-- Data follows --
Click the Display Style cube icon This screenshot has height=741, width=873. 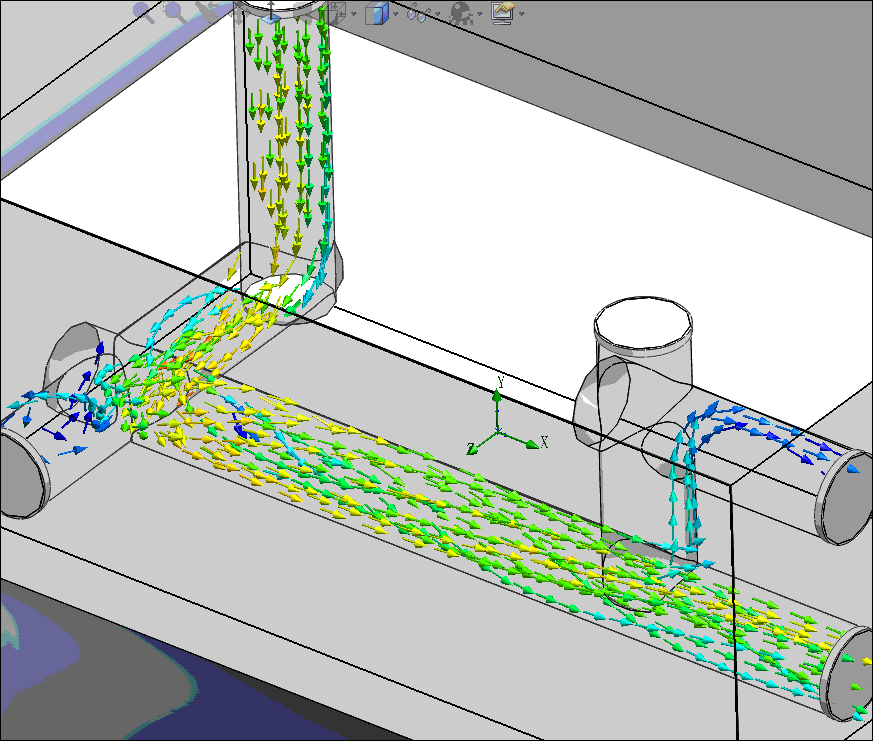point(376,13)
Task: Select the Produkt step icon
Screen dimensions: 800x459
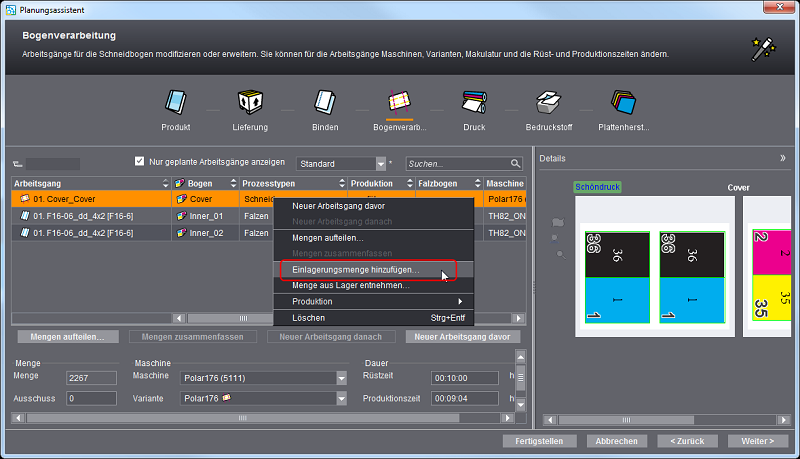Action: point(176,102)
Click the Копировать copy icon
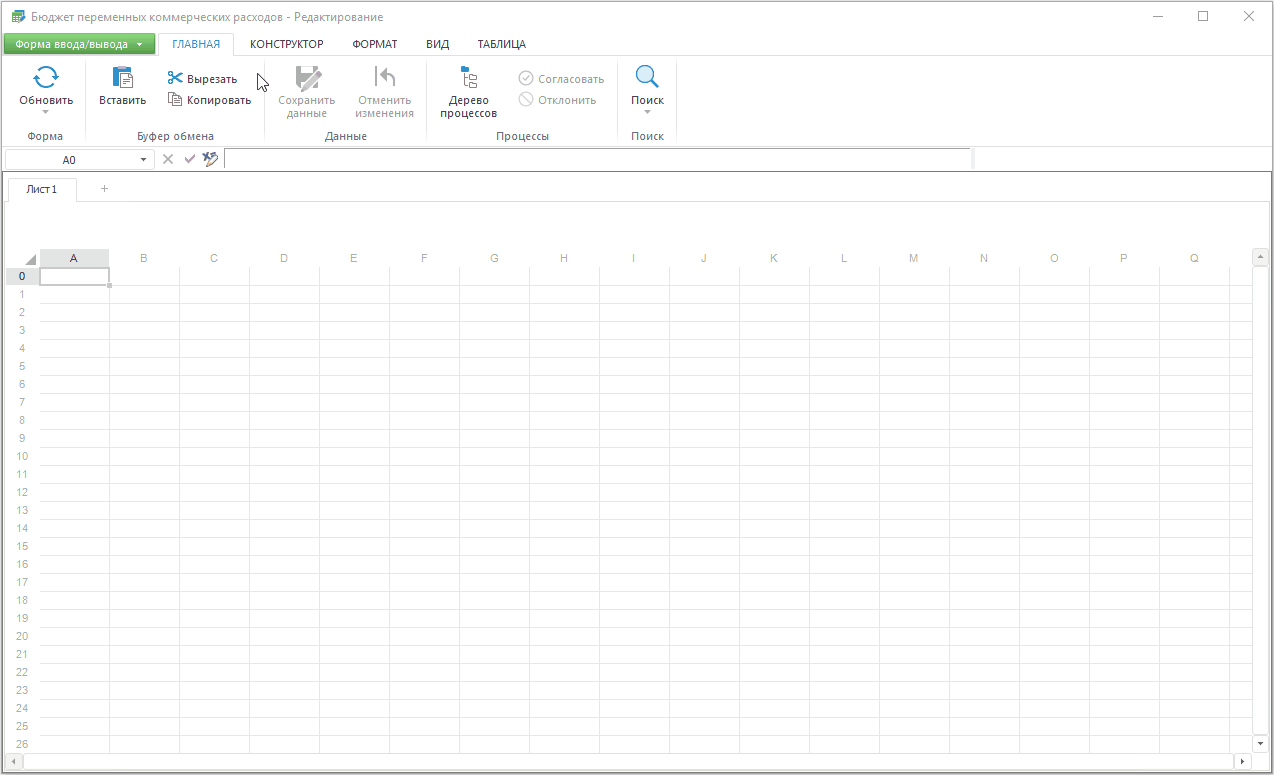This screenshot has height=775, width=1274. (x=175, y=100)
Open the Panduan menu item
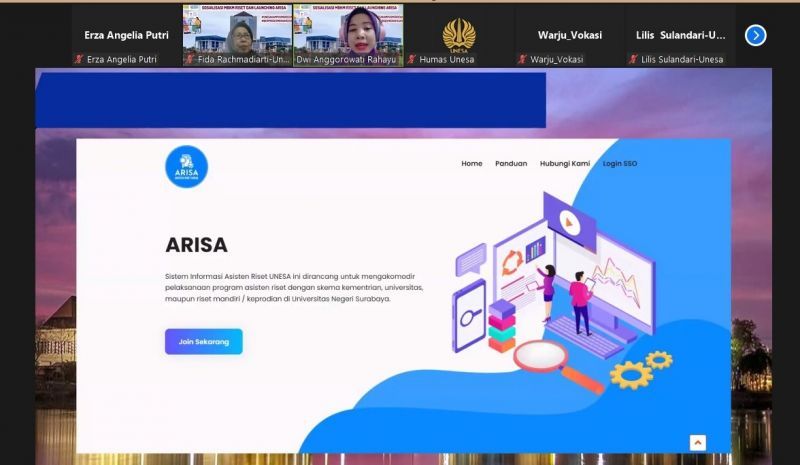This screenshot has height=465, width=800. (511, 163)
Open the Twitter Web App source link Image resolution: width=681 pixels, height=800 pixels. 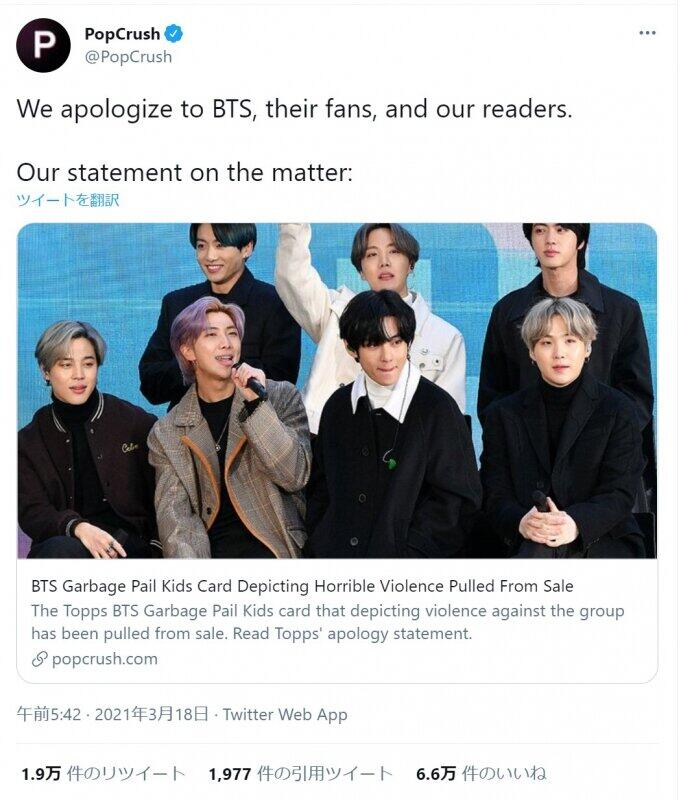pos(285,714)

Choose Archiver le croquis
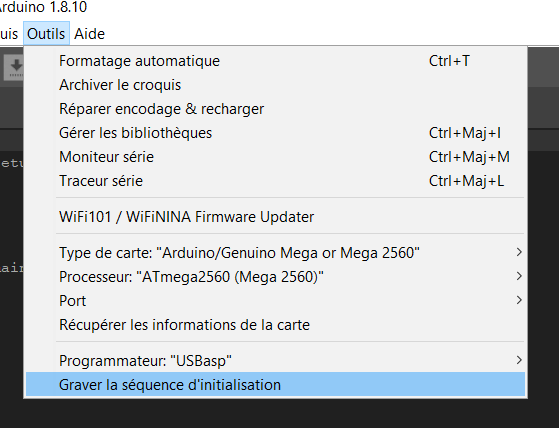[276, 85]
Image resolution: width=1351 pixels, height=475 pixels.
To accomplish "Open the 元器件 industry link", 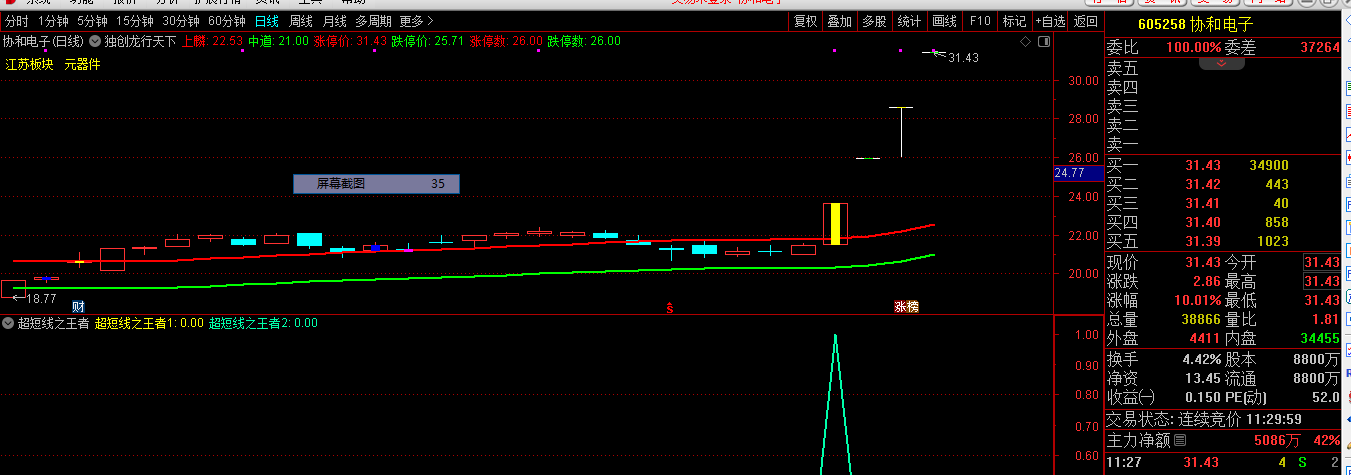I will [x=82, y=64].
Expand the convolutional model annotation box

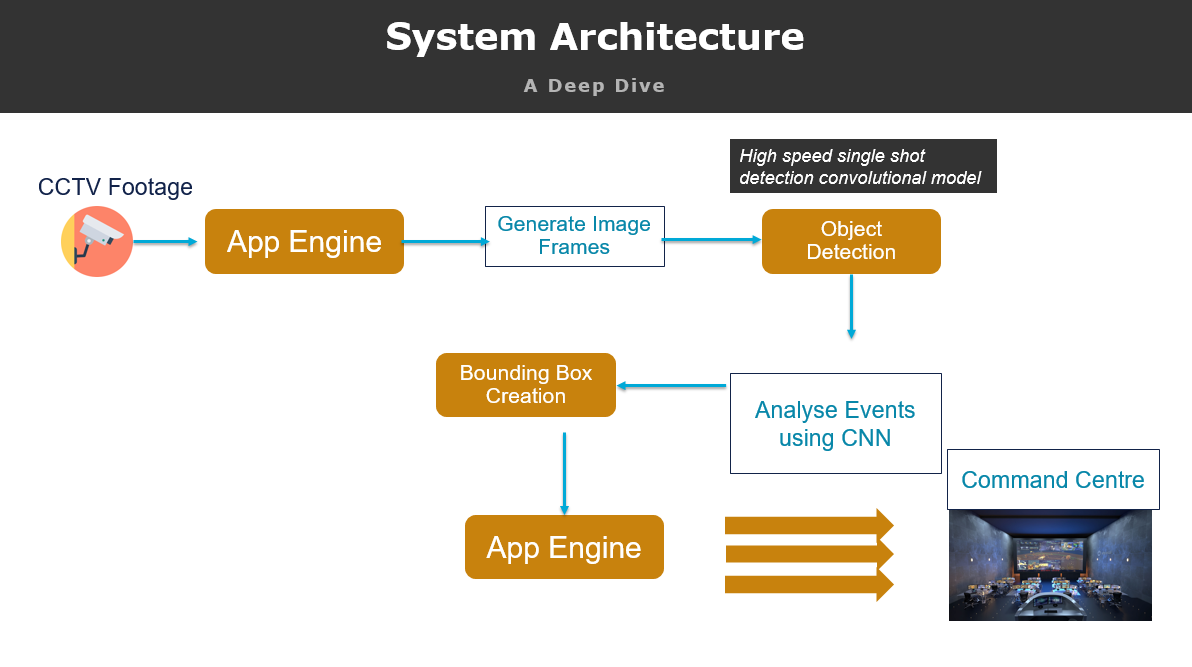pos(864,166)
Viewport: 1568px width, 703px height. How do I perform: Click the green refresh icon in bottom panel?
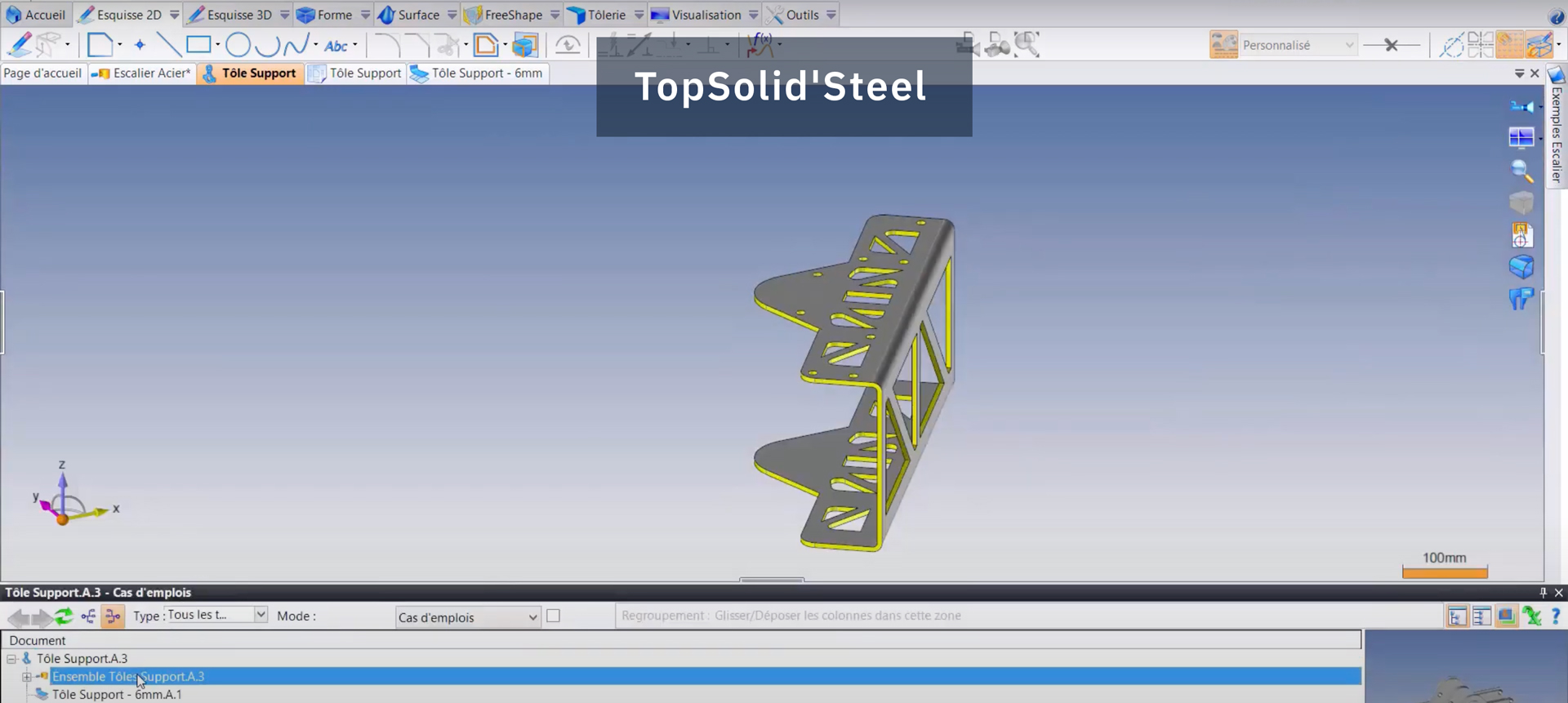(64, 616)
-- Data concluded --
**Brief:**
All lines from the one containing "Expand the convolutional model annotation box" through the end of the data are to be restated exactly, with nothing else and without the pictures.

**The completed task:**
Expand the convolutional model annotation box

pos(864,166)
Viewport: 1568px width, 703px height. How do I perform: Click the green refresh icon in bottom panel?
(64, 616)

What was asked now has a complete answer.